Architects must develop their awareness and keep up to date in terms of what they are offering the market place. We should be leading in the field, encouraging the public and the rest of the professions to better achievement.'

Architects should be keeping abreast with initiatives such as wing roofs that drive passive rather than artificial ventilation, and intelligent lighting systems that respond to the movement of the buildings occupants, he said. All new buildings should fit the definition of 'sustainable' - constructed and used in a way that will not have an adverse effect on the future.

President-elect George Ferguson and vicepresident for sustainable development Peter Smith supported Hyett in his rallying call.

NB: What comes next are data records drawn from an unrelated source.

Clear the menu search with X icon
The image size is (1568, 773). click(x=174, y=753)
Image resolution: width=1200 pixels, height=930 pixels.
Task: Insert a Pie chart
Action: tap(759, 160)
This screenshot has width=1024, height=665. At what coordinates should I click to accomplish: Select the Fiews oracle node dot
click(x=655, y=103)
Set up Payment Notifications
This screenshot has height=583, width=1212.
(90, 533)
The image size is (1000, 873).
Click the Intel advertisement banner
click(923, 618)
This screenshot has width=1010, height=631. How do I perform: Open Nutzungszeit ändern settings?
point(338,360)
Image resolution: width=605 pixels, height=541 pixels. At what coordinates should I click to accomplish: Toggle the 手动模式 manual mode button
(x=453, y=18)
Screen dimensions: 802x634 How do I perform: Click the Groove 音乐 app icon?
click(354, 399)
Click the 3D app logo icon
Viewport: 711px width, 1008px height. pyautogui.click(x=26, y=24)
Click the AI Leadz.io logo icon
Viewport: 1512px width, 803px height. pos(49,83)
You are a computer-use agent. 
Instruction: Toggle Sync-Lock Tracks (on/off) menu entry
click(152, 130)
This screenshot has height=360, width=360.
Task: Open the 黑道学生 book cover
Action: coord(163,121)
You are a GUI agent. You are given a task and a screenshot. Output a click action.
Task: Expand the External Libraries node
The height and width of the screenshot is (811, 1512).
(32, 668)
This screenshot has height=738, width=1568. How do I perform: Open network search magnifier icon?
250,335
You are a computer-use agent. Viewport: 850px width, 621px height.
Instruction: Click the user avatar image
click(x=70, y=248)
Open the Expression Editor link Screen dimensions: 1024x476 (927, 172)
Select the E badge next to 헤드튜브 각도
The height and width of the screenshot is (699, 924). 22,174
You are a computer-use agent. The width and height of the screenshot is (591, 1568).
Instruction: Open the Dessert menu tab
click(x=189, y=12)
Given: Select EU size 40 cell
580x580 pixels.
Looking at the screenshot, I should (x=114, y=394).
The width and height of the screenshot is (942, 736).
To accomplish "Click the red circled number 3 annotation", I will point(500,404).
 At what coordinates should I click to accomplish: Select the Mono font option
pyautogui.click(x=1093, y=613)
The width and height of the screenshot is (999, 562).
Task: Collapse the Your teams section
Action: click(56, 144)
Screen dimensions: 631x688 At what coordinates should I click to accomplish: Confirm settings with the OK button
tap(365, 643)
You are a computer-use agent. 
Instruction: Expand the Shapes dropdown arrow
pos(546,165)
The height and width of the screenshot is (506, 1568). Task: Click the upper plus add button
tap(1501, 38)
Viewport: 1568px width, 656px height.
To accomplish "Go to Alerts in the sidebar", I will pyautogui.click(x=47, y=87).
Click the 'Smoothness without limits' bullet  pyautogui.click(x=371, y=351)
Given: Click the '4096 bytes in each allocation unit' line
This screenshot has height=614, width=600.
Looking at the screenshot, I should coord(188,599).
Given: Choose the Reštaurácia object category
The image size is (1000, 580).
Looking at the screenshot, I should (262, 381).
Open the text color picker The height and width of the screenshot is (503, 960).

Smith said: 'The housing we are building now is going to be here when we are facing extreme conditions in 2050.We need to have CPD that pushes architects to go well ahead of the regulations.'

From 2007, the accessibility of fossil fuels will begin to be affected and buildings will need to be powered by alternative means, he added. Architects could find themselves facing liability suits from clients, if their designs do not live up to the needs of the future.

Smith anticipated some resistance from the profession, but said it should consider the tightening up of CPD rules as an opportunity to revise its practice, rather than as a burden.

Hyett will be taking his proposals to the RIBA council for consideration.